# The problem:
Decide whether each statement agrees with the Captain Marvel review, answering yes or no and quoting the words of the review that settle it. (a) The reviewer ranks Captain Marvel above Doctor Strange. (b) Coulson has a full role in the film. (c) The film's story reaches earth right at the start.

I'd coin Captain Marvel as good, not great. It's definitely a popcorn flick, in the same vein of Ant Man for sure in terms of where it fits in our giant pantheon of MCU movies. I'd rank it dead center, so slightly underneath Cap 1 and Thor 2, but above Doctor Strange. I think Ant Man is a good comparison for the tone and the enjoyment of this movie, although it does do more to characterize the main lead than Ant Man did for Scott Lang. To be fair, though, somehow they end up in the same spot for my personal rankings.
So let's dive in and see why.
Overall Grade: B-
Pros:
-Plenty of action. No shortage on that whatsoever.
-Lots of off-world adventures, for those fans who sometimes are annoyed that too many MCU movies are earth-based. We don't hit earth until about the halfway point and there are still some shenanigans then.
-The dynamic between Carol and Fury is a lot of fun. Larson and Jackson work off each other's energy very well and the banter feels fun and familiar without ever veering into any weird territory. Fury is just as effective as ever at her side, and it's before he becomes full on grumpy Dad Fury, so he's a lot less cold and it's fun to see.
-It was also delightful getting to see Coulson one more time, although it's a cameo, not a whole role as some of the trailers sort of imply.
-The female relationships are probably the strongest in the Marvel lineup, aside from Black Panther. Particularly Carol, her best friend Maria, and Maria's daughter. We don't see a ton of it, but it's just enough to put a huge grin on your face. It's very warm and endearing. I also like that Maria was not only a supportive best friend struggling to get over her loss, but she got to join the action as well, and it was badass. I really am happy with Marvel pushing forward to give black women more representation in the superhero genre. Too many folks think black women in film are only sassy best friends or baby mamas or Tyler Perry stereotypes. We love sci-fi/fantasy just as much as everyone else, and so I loved seeing two beautiful black actresses shining next to Brie Larson and Samuel L. Jackson. It lends the film a lot of heart.
-Brie Larson is relatively decent in the role. She has some moments better than others, but overall, she did a good job. It never felt like she couldn't handle the work of beating some ass, and she sold me far more than Gal Gadot did as Wonder Woman. Which, yes, I know, it's unfair and kind of tasteless to compare them, but I have to note it since I didn't care for the WW movie that this is what I was talking about with film presence. Gal Gadot, to me, looks like a supermodel wearing a Wonder Woman costume. To me, she never embodied the poise, agility, and strength that Diana has in the comics or in the animated series. I believed Gadot more during the softer parts of the WW movie, but she couldn't pull off the action because she just doesn't have the presence. Larson does, imo. She carries herself in a manner that makes me feel like she can kick your ass. She has a stance and a stature that allows me to feel her strength, and it's in line with other Marvel women like Widow, Okoye, or Scarlet Witch.

# Data shown:
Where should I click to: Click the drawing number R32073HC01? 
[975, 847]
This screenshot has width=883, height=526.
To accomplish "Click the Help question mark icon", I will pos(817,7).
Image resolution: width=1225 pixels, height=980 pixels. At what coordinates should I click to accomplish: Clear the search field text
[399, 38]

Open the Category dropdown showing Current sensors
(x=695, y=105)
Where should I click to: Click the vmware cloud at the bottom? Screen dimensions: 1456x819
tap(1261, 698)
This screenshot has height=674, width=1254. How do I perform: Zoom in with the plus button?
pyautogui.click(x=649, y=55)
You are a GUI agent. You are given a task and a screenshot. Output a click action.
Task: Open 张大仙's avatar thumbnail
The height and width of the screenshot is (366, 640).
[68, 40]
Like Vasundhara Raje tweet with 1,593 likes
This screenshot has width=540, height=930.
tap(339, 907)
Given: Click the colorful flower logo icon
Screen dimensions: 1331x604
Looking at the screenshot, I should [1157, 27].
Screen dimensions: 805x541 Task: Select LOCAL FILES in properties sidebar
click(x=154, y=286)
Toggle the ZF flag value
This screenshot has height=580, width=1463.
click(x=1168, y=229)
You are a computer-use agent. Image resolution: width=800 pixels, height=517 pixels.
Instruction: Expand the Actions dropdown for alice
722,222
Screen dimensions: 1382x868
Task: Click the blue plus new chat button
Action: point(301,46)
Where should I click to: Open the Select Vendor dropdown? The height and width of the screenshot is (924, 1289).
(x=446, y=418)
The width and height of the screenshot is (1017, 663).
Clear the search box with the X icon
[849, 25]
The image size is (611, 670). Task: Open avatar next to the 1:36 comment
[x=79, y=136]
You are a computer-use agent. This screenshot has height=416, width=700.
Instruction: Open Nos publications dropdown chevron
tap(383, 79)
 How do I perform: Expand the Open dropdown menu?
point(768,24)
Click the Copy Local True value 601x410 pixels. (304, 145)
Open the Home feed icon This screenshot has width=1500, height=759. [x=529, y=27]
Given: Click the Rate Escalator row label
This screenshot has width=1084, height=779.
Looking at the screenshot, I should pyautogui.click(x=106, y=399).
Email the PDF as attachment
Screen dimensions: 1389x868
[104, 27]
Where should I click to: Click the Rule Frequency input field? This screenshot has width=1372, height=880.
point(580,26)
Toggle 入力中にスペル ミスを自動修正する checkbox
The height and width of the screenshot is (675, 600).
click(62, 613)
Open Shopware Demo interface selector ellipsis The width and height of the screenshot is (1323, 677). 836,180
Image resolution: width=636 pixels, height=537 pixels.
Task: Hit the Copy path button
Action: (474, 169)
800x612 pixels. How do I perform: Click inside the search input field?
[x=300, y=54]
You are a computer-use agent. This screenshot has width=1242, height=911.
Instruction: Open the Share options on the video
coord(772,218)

# Solution for this exercise:
(a) Yes: "I'd rank it dead center, so slightly underneath Cap 1 and Thor 2, but above Doctor Strange."
(b) No: "although it's a cameo, not a whole role as some of the trailers sort of imply."
(c) No: "We don't hit earth until about the halfway point"